Gloom Balloon is ex-indie rock troubadour/new father Patrick Tape Fleming's musical canvas where he's prone to expressing undying admiration and withering disdain for the same person, often in the same sentence. The album kicks off with the LoFi sounds of his new born baby son Nilsson crying/singing in the background while Tape Flaming sings, "I'll buy you a poster for your birthday, maybe a cookie cake? I know the password to your phone, you know how to make my heart break, I just wanted to let you know how pissed I was at you for coming into my life way to late." Just as you think this album is going to be a mess of iphone-fidelity recordings by a broken man, the angelic gospel whispers of bandmate Christopher Ford (Christopher the Conquered) singing in multi layered voices, sings, "Oh Fuck Yeah." hinting that you have made it through the trenches of the fidelity bardo and it's now time to travel into another world all together.
From there, Gloom Balloon goes chasing the longest of long shots, spurred on by a his faith in love even though it's stated multiple times here that it's hard to be in love, he's found transcendence in the burning in her eyes, the collapsing of her lung, between her thighs, while tasting the beer on her tongue, and while touching her cold fingers.

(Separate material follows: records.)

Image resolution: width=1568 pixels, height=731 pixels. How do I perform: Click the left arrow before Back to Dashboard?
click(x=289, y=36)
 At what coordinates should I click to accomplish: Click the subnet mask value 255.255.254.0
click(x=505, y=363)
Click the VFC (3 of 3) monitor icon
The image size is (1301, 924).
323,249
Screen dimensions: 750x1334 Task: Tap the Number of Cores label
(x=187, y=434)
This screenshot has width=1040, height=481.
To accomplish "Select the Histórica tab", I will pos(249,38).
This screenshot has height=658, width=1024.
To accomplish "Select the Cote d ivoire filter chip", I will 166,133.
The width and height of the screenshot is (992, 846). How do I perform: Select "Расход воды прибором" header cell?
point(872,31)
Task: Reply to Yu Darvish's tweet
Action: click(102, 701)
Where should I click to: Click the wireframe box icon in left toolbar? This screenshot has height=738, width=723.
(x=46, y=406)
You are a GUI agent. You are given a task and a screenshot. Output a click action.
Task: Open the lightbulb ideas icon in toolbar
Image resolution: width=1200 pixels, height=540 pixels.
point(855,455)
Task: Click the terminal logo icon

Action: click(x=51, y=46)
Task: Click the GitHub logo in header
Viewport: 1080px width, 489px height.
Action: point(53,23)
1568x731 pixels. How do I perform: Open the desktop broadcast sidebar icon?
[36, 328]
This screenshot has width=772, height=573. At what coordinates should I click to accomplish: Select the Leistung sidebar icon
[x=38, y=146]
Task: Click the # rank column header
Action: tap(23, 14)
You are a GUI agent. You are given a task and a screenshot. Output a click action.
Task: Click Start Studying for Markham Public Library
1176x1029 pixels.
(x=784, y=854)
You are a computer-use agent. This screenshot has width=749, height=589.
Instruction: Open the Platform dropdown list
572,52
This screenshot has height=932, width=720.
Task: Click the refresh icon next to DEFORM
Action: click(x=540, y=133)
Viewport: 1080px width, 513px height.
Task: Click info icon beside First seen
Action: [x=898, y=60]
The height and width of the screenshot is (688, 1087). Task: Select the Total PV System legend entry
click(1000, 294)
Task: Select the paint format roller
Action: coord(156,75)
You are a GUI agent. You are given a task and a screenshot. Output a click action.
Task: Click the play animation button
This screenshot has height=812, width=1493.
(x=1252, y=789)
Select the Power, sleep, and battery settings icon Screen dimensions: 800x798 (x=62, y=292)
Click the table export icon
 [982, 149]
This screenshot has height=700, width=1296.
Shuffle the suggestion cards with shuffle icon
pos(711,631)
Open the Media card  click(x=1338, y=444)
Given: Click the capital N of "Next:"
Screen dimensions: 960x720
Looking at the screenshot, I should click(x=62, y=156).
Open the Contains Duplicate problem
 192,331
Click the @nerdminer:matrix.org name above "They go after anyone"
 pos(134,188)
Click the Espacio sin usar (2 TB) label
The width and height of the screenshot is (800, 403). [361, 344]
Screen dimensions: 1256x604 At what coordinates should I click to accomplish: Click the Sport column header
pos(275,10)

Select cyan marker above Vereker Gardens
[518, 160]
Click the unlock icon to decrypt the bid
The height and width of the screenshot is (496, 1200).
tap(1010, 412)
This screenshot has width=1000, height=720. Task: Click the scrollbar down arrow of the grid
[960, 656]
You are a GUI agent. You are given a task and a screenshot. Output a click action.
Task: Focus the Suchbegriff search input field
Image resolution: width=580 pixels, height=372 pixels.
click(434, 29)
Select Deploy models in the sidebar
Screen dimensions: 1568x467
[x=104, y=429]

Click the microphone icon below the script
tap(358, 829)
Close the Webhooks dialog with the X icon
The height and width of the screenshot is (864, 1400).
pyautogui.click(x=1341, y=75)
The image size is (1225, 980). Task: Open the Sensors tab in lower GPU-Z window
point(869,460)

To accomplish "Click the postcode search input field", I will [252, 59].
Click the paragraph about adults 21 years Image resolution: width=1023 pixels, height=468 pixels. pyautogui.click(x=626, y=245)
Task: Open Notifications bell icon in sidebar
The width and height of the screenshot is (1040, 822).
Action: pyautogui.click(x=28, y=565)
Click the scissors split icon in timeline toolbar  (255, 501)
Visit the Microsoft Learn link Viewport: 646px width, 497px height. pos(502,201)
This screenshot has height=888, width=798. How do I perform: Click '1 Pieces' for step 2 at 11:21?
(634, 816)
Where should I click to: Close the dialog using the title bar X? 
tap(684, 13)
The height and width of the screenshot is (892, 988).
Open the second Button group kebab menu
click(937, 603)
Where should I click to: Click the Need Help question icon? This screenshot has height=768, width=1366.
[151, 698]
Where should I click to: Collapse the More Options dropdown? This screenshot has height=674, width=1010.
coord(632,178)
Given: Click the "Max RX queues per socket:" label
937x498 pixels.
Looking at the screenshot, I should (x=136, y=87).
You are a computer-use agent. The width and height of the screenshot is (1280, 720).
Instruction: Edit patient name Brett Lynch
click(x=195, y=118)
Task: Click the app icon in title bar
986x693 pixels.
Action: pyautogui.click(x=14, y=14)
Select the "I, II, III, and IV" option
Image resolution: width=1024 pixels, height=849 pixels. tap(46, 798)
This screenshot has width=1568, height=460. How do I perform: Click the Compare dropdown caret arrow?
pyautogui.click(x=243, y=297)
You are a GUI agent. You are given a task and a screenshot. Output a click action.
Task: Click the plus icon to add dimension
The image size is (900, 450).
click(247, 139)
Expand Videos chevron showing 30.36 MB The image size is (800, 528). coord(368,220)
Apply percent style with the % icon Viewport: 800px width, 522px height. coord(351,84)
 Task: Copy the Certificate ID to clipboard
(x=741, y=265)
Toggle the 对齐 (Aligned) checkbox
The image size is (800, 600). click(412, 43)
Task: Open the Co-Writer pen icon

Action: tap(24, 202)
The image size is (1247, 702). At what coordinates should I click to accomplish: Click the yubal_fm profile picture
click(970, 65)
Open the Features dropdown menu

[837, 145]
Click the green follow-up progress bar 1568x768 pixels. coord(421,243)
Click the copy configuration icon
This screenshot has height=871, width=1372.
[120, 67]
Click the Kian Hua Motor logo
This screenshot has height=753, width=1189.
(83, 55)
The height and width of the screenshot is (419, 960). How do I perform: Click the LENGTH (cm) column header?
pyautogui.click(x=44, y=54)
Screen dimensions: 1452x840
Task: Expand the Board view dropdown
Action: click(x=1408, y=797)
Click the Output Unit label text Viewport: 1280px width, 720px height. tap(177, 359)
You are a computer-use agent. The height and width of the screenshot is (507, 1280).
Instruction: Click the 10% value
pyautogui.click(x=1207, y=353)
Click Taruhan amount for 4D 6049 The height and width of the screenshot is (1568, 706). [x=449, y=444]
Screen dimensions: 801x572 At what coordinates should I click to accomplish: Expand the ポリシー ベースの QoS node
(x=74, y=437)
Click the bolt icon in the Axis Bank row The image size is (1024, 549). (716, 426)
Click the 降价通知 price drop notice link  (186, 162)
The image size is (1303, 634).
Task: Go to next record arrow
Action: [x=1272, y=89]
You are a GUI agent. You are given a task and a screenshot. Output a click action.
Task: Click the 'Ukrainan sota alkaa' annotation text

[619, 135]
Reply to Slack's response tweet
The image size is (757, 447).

He laments these bygone moments of love with overwhelming affection; his past tense descriptions of intimate moments are so vividly wrought, they reveal him all but consumed by the memory. There is an icy wit to the lyrics but also a new depth of sensitivity for Gloom Balloon. "I forgot to brush my teeth today, so I can still taste you in my mouth. You might not take this as a compliment, but you're as dirty as the south.. and I never want to be clean again. I hate it when you leave, your my only friend."
Love is portrayed as a dizzying dance that sends participants to peaks of exaltation and valleys of torment and back again. As Gloom Balloon painstakingly itemizes his own shortcomings, "When I view myself with anyone, I'm always the lowest of all, but that way there is now where left to fall." and reflects on the steps that led to his present day despair yep optimism in the wake of falling in love, his resigned tone of voice makes the snags and snarls of an affair seem almost heroic.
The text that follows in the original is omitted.